To do ▸ Reproduce exactly, from the data that follows, the line with "Viewport: 588px width, 392px", the line with "Task: Click the scroll-to-top arrow button", and every line that lies between them.

Entries taken from a collection ▸

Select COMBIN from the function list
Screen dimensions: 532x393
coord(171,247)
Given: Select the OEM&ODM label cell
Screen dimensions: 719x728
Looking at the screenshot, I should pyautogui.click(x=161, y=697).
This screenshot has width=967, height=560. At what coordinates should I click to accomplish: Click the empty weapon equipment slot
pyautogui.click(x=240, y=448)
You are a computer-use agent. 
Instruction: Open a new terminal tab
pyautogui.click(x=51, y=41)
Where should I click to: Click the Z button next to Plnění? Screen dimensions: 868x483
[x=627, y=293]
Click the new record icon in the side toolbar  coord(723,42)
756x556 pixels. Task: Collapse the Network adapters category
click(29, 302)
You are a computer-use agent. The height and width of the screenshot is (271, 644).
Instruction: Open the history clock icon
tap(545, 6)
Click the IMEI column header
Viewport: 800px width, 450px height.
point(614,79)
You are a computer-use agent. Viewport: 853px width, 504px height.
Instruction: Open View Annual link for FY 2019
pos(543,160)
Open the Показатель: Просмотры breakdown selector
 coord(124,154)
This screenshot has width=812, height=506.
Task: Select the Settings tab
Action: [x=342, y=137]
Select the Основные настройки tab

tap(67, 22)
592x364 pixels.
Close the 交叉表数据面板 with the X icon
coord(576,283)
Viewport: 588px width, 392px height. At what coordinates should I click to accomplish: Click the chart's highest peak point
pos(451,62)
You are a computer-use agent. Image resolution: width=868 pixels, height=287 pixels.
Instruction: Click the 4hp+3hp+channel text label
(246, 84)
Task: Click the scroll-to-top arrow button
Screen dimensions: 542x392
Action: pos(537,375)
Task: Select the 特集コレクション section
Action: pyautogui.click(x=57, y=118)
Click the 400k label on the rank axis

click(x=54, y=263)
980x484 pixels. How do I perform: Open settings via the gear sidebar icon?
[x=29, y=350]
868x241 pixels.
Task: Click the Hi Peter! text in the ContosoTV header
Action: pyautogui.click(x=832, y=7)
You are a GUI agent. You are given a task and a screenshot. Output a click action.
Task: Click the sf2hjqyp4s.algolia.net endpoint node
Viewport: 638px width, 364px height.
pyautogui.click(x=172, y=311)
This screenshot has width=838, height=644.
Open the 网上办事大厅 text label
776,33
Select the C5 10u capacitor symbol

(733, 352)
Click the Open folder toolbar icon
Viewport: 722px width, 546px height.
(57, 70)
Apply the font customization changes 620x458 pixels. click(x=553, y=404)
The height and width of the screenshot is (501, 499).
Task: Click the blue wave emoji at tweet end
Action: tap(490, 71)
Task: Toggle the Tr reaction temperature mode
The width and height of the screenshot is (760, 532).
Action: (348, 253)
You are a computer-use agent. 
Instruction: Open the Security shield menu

Your response ▸
Viewport: 588px width, 392px height. At what coordinates should I click to accomplish: Click the chart's highest peak point
pos(451,62)
You are a computer-use agent. Image resolution: width=868 pixels, height=287 pixels.
Instruction: Click the 4hp+3hp+channel text label
(246, 84)
Task: Click the scroll-to-top arrow button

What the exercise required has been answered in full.